I started my banking career in the credit management training program of a regional bank, where I later became the head of corporate banking. Subsequently, I became a chief credit officer and, ultimately, the CEO and board chairman of a community bank. This experience, coupled with 30 years of providing credit risk management services for banks from de novos to one of the 10 largest financial institutions in the world, has allowed me to see many changes in the way banks’ credit risk management (CRM) identifies, measures, monitors, controls and reports credit risk. There have been some very good improvements — along with some activities that miss the mark on best practices.
Strategy without execution is ineffective at best. Whether it is football or banking, execution is the key to success. Execution of strategy for CRM’s three lines of defense requires that each line must perform its job and communicate with the other two lines for the “team” to win.
What I have observed for many years now is that the members of the first line — like client-facing loan officers and relationship and portfolio managers — are often too focused on production and minimize their role as the first line of defense as it relates to credit risk issues and red flags. Communication with borrowers is often lacking or reactive, and isn’t documented, except in a sales capacity. This became more apparent during the early stages of the Covid-19 pandemic, when banks critically needed more information on their borrowers and the first line was often unprepared.
How can the second line of credit risk management defense — like credit officers, credit departments and loan approvers — do their job properly without up-to-date information? How can the third line — loan review, internal audit and compliance — do their job without up-to-date information? Quite simply, they can’t. If the key link in the chain does not perform to best practices, the chain breaks.
I once made a presentation to a bank board and a director took issue with my mentioning that the bank was not receiving borrower financial statements promptly and analyzing them. He told me that the bank was doing great, with no delinquencies or charge offs, and that getting financial statements was merely paperwork without any value. What he did not understand, of course, was that delinquencies and charge-offs were lagging indicators; the financial statements — or lack thereof — were leading indicators. This principle remains true today: Banks have better results in problem loan situations when they can detect problems early and deal with them before it is too late to effectively negotiate with the borrower.

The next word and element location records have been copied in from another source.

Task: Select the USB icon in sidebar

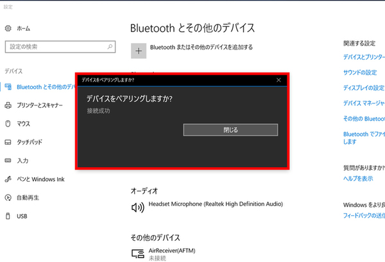Action: [8, 216]
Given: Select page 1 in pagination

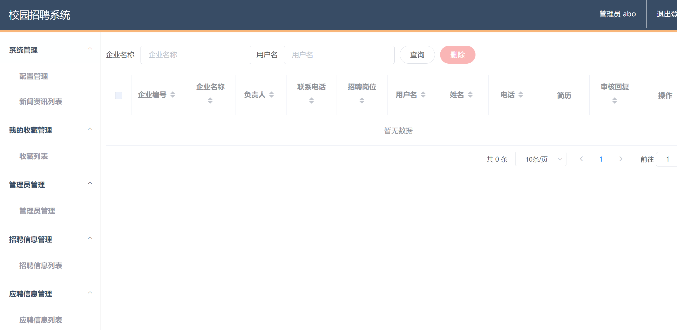Looking at the screenshot, I should 601,159.
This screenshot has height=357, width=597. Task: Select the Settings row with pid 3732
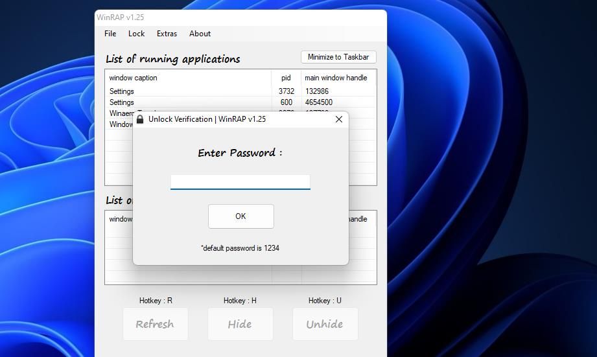pos(188,91)
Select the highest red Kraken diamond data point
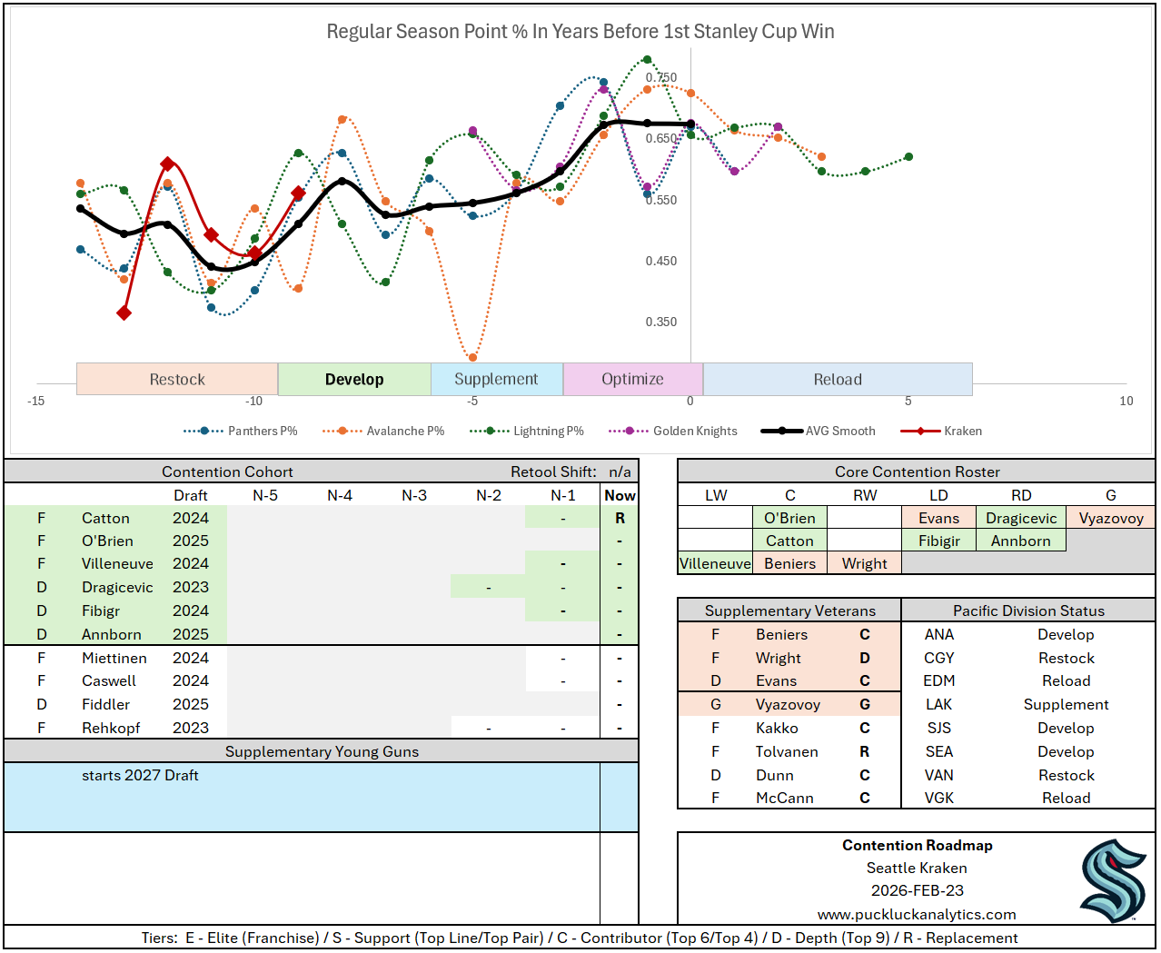1161x953 pixels. pyautogui.click(x=167, y=164)
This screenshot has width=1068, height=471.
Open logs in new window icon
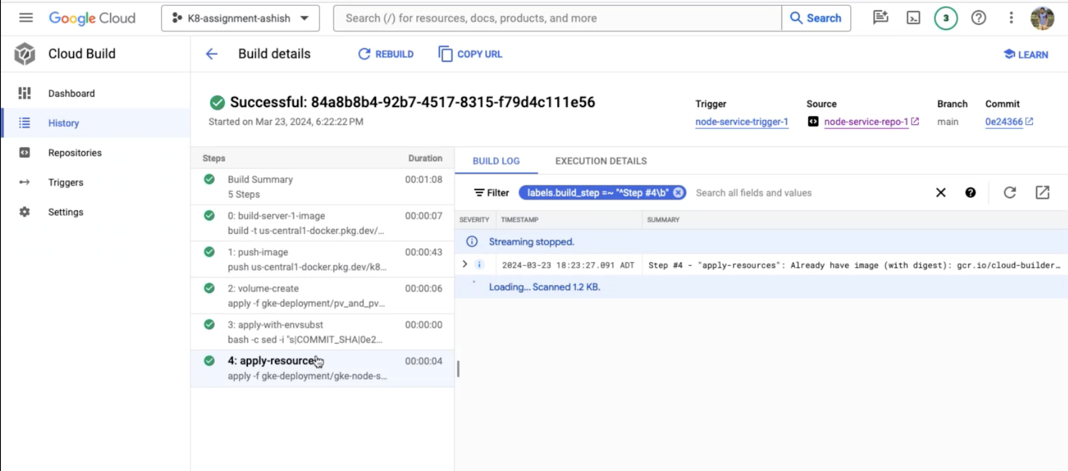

For the safety and soundness of a bank’s asset quality, and the protection of all constituencies, better monitoring of borrowing relationships and their risk profiles by the first line makes all three lines more effective. This ultimately improves a bank’s portfolio performance, profitability and asset quality and can be accomplished without harming production, since additional borrower contact can also present new opportunities for sales. Bank management can promote this mindset with more focus on matching job descriptions and performance reviews to incentive compensation, with a significant component tied to continuous monitoring of borrowers. The now-frequently unused practice of a regular customer calling program, with documented call reports on substantive credit issues, could substantially improve the first line’s performance.
Now is the time for banks to act. The board and management team must emphasize and focus on this priority to all three lines, rather than waiting for the shoe to drop. Many borrowers may be under their institution’s radar, due to deferrals and Paycheck Protection Program loans masking their true operational and financial position. Every bank’s portfolio contains borrowers at risk as the economy continues reflecting the challenges of the past several years and deferrals expire. The first line can mitigate the potential damage through more intensive customer contact to detect issues of concern.